De plus, la fréquence de la multirésistance du bacille tuberculeux a augmenté au cours de ces dernières années. En 2002, pour la première fois depuis dix ans, le taux était supérieur à 1 % : 72 cas, dont 80 % chez des personnes d'origine étrangère. La tendance se confirme en 2003, d'après les données déjà colligés par le Centre national de référence de la résistance des mycobactéries aux antituberculeux. « Cependant, les données actuelles ne permettent pas de considérer cette augmentation comme un indicateur de mauvaise prise en charge thérapeutique des cas de tuberculose en France », notent Didier Che et Dounita Bitar, de l'InVS.
Des mesures ont déjà été prises pour renforcer la lutte contre la tuberculose. A la suite des recommandations de dépistage autour des cas et de prophylaxie des contacts infectés du Conseil supérieur d'hygiène publique de France (Cshpf) et des recommandations pour la prise en charge de la Société de pneumologie de langue française (Splf), la Direction générale de la Santé a constitué des groupes de réflexion pour proposer des mesures. Le réseau de surveillance doté du système TB-info est issu de cette réflexion.
Vers une vaccination ciblée ?
La politique vaccinale concernant le BCG est limitée, chez l'enfant, à la primo-vaccination, qui reste obligatoire à l'entrée en collectivité, et donc au plus tard à 6 ans (obligation de scolarisation). Le BCG reste recommandé dès le premier mois de vie pour les enfants vivant dans un milieu à risque.
Daniel Lévy-Bruhl (InVS, Saint-Maurice) analyse dans le « BEH » l'impact de deux scénarios possibles d'allègement de cette stratégie : abandon de toute vaccination ou vaccination ciblée des enfants les plus à risque.
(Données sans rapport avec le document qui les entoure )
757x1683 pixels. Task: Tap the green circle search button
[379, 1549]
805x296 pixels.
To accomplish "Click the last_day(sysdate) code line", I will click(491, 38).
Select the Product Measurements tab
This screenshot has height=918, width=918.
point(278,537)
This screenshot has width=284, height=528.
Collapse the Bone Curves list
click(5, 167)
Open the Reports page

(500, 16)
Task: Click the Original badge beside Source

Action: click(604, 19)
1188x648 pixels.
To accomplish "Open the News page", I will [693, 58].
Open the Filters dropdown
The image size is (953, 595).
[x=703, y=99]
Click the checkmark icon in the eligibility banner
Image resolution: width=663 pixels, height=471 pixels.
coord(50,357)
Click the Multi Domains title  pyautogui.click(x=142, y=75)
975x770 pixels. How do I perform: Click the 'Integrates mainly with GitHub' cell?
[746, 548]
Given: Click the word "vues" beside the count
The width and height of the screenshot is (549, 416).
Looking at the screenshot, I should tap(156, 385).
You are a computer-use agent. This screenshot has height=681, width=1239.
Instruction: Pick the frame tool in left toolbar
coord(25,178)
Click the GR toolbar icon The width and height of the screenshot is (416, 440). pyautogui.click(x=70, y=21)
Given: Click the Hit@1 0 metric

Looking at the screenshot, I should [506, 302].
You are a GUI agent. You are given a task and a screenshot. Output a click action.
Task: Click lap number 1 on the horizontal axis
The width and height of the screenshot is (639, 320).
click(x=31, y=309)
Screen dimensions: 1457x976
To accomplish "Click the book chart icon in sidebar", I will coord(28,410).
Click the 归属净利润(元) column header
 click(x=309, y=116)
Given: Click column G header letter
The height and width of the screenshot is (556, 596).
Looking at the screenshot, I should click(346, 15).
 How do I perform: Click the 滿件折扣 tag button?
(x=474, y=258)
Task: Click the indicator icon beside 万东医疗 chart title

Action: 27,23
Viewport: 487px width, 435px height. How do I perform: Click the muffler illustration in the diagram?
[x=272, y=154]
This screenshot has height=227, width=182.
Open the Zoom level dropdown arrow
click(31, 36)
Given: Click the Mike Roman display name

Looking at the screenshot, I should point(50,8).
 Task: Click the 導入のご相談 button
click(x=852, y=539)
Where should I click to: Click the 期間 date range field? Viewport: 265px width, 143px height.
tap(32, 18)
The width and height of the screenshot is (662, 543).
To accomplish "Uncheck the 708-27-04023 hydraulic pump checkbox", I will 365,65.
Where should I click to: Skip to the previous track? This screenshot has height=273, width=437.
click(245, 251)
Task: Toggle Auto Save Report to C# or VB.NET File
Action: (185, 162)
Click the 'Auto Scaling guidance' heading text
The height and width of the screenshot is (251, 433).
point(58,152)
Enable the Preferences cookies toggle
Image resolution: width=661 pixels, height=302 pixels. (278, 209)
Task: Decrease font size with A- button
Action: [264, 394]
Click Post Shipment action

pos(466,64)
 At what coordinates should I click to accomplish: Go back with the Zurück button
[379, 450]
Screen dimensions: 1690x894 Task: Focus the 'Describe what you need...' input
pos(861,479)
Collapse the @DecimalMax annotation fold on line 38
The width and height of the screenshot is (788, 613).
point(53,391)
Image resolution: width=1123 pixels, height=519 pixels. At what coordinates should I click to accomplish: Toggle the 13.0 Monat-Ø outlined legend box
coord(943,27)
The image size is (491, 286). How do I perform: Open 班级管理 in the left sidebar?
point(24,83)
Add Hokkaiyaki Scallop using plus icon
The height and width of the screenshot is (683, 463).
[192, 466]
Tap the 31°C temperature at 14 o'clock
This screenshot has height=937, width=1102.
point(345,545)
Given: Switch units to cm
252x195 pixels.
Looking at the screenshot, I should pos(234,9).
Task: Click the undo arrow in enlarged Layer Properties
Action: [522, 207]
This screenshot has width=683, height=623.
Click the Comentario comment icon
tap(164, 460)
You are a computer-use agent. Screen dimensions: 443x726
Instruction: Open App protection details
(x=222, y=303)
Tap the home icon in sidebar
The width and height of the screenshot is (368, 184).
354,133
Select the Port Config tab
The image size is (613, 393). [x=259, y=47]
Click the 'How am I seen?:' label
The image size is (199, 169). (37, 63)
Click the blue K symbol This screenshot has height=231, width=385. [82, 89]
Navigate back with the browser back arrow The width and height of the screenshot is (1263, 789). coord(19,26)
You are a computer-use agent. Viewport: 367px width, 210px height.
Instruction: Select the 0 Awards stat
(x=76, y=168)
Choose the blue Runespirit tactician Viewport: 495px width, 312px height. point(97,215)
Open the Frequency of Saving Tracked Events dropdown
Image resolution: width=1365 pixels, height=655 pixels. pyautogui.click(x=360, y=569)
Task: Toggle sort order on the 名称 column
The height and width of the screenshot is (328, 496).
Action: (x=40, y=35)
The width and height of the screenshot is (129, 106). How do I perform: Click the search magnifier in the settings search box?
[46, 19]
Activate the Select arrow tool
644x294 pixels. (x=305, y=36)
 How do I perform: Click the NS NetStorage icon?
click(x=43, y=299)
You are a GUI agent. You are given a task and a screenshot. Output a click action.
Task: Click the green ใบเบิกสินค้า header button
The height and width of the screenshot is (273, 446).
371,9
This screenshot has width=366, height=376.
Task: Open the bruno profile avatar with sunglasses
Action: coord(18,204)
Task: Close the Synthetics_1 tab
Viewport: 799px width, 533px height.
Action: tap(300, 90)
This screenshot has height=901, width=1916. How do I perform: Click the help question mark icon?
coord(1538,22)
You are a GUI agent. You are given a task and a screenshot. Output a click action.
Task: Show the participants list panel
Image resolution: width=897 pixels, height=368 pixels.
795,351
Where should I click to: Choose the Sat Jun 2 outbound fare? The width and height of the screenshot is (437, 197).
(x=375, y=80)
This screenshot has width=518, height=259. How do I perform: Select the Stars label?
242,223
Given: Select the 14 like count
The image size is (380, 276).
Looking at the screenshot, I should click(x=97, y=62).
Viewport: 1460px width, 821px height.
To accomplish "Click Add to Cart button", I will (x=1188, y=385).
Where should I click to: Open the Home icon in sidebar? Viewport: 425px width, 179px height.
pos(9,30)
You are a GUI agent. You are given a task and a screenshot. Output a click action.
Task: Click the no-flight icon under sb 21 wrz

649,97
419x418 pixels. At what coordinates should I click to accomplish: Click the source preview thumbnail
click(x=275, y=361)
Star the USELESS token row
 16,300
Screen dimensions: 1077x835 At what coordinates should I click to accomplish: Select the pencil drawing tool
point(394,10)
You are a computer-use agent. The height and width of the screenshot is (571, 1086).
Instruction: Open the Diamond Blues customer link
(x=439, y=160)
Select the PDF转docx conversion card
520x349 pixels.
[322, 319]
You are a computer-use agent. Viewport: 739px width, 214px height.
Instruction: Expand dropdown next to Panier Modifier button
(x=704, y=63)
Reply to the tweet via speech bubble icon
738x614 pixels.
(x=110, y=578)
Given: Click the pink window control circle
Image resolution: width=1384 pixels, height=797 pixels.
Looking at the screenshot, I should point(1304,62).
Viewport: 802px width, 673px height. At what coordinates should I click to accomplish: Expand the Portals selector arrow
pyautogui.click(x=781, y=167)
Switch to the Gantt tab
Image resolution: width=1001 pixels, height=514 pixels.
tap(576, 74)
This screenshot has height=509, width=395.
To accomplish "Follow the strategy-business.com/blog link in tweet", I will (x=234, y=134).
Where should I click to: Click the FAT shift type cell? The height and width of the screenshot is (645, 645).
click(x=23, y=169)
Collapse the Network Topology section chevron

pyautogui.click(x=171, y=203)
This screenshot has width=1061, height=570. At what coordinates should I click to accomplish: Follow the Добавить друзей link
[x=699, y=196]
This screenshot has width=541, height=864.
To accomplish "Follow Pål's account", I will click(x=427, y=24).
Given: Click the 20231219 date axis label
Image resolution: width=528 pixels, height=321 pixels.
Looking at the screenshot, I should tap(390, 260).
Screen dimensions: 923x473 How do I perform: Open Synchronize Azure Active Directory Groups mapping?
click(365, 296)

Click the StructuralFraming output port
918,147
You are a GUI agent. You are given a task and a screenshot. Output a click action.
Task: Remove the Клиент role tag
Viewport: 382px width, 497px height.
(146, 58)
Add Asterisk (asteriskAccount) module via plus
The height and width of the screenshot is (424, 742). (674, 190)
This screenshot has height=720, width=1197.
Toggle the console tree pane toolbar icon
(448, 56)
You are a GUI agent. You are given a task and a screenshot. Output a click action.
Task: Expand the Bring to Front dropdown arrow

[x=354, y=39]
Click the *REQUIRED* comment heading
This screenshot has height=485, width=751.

Aujourd'hui, 400 cas de tuberculose surviennent chaque année chez les enfants de moins de 15 ans. Une interruption totale provoquerait environ 800 cas additionnels (+ 200 %). Une vaccination ciblée (15 % de la population) entraînerait un excès de 200 à 250 cas. Cependant, 85 % des effets secondaires dus au BCG (BCGites) pourraient être évités. Les résultats sont plutôt en faveur de la poursuite de la politique actuelle. Mais la décision de l'unique producteur de vaccin BCG par multipuncture, utilisé dans 90 % des primo-vaccinations, pourrait conduire à privilégier la vaccination ciblée. La faisabilité et l'acceptabilité sociale devront être étudiées.